On the eve of the old year and the cusp of a new, the unimaginable has happened. Betty White has passed away — only 18 days from her 100th birthday, which just recently she'd been looking forward to celebrating. 100 years. Imagine that. I know there have been a fair few who have reached that age and beyond, but not many. And Betty was one of the special ones. She was a beacon of....everything being right with the world. Or at least if not right, then okay. Everything was okay because we still had Betty. We may have lost so much the last few years, especially the last two. But hey, Betty was still alive and kicking so, we had that to lean on in our collective times of struggle and despair. Betty had made it through.

Somehow, between the ending of The Golden Girls, which ran from 1985 to 1992, Betty had become a sort of media (and now Social Media) icon. Stylish and sassy and ballsy and someone we probably all wanted to be if we ever got to an age like hers. As a Gen-Xer, I was 6 when Golden Girls started and 13 years old when it ended. It was a classic of the times. I haven't watched an episode of The Golden Girls since it ended, but I'm sure if I did, it would be as good as it was back then. The 80's and 90's had some quality shows. And a show about four old ladies in Florida, for those of us who grew up in that era, it was, strangely, great.

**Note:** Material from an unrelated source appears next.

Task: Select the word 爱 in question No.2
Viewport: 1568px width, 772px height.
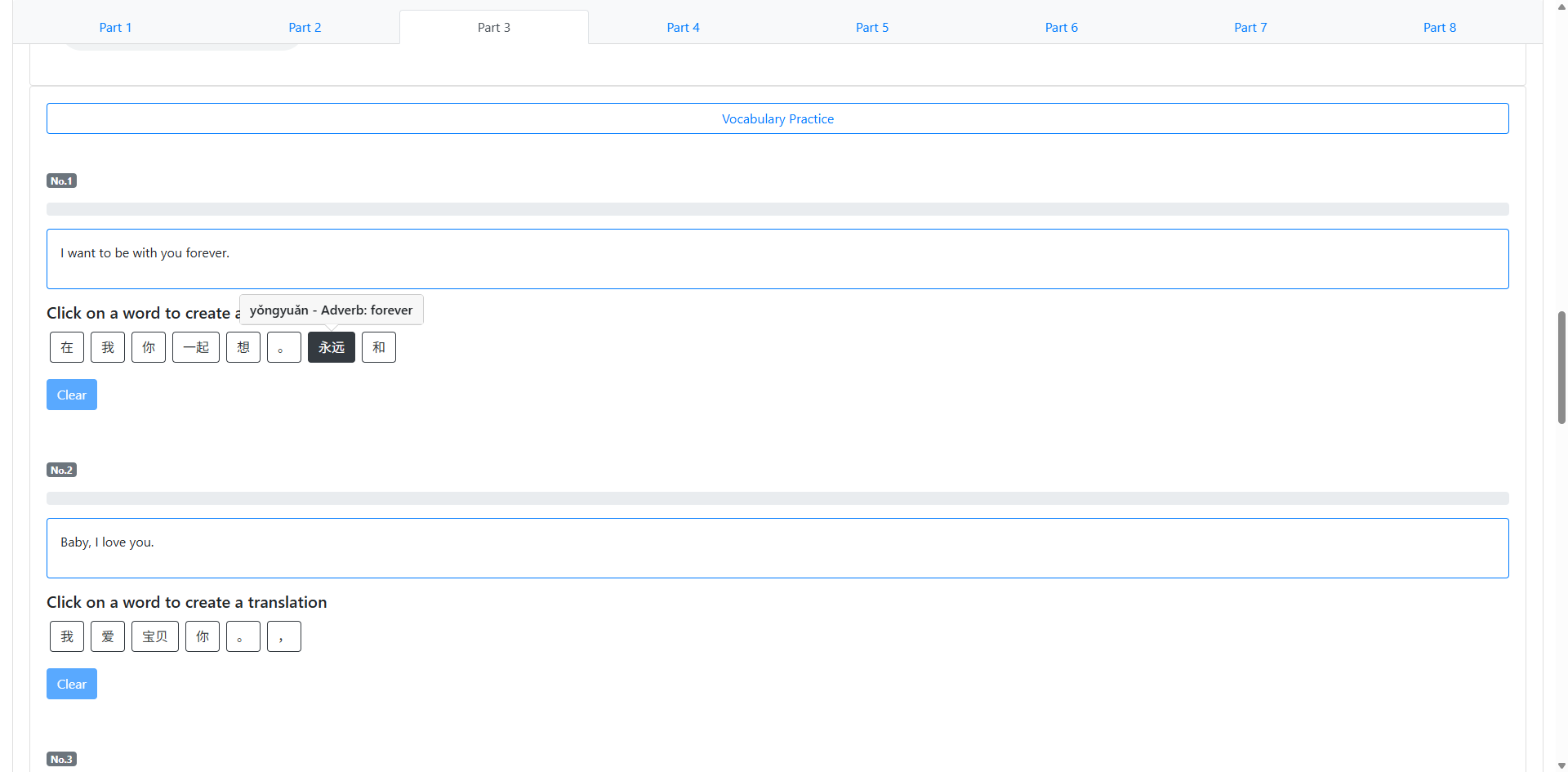Action: (108, 636)
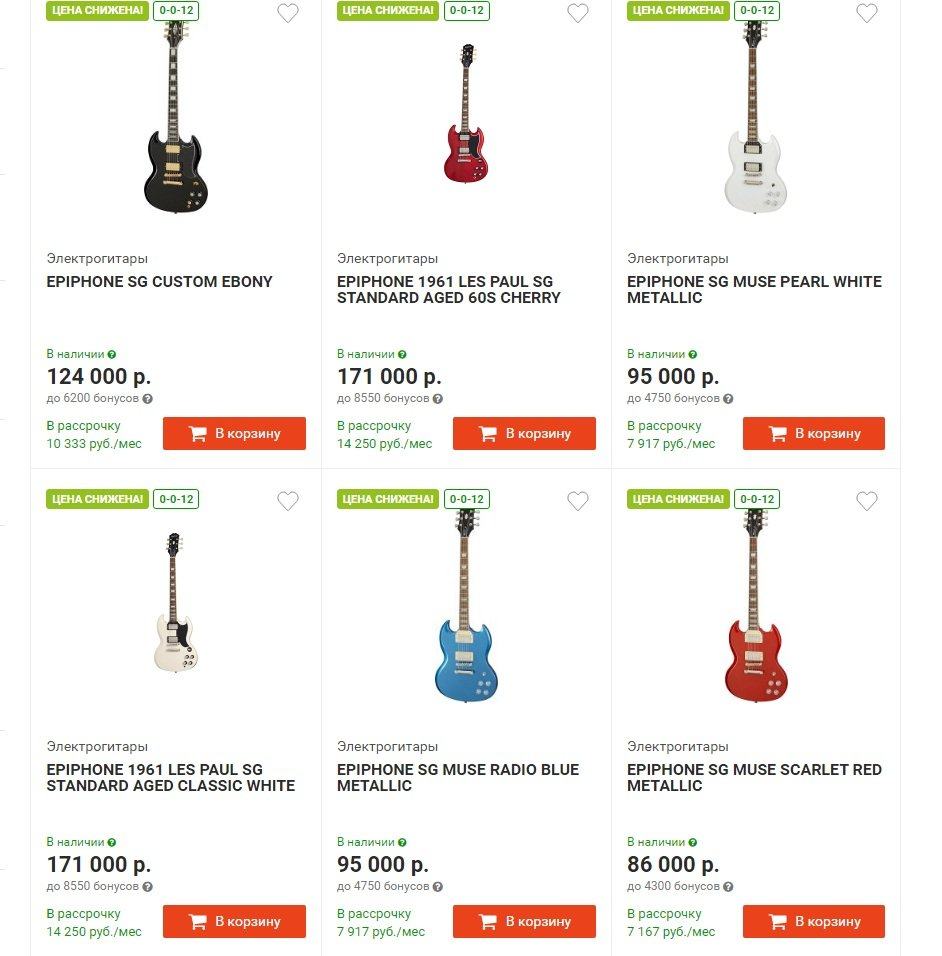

And diminutive Betty played Rose, the mild-mannered, sweet and most easily offended one of the bunch, when in reality, it turns out, as all of us have learned over the past few years from her various interviews in the media and on her Twitter, she was more like the ballsy strong-willed Dorothy, or the raunchy Blanche and maybe even a little bit like the crotchety and cranky Sophia. Because when you reach 99, you deserve to be a little bit crotchety. But she was always crotchety with poise and class and grace.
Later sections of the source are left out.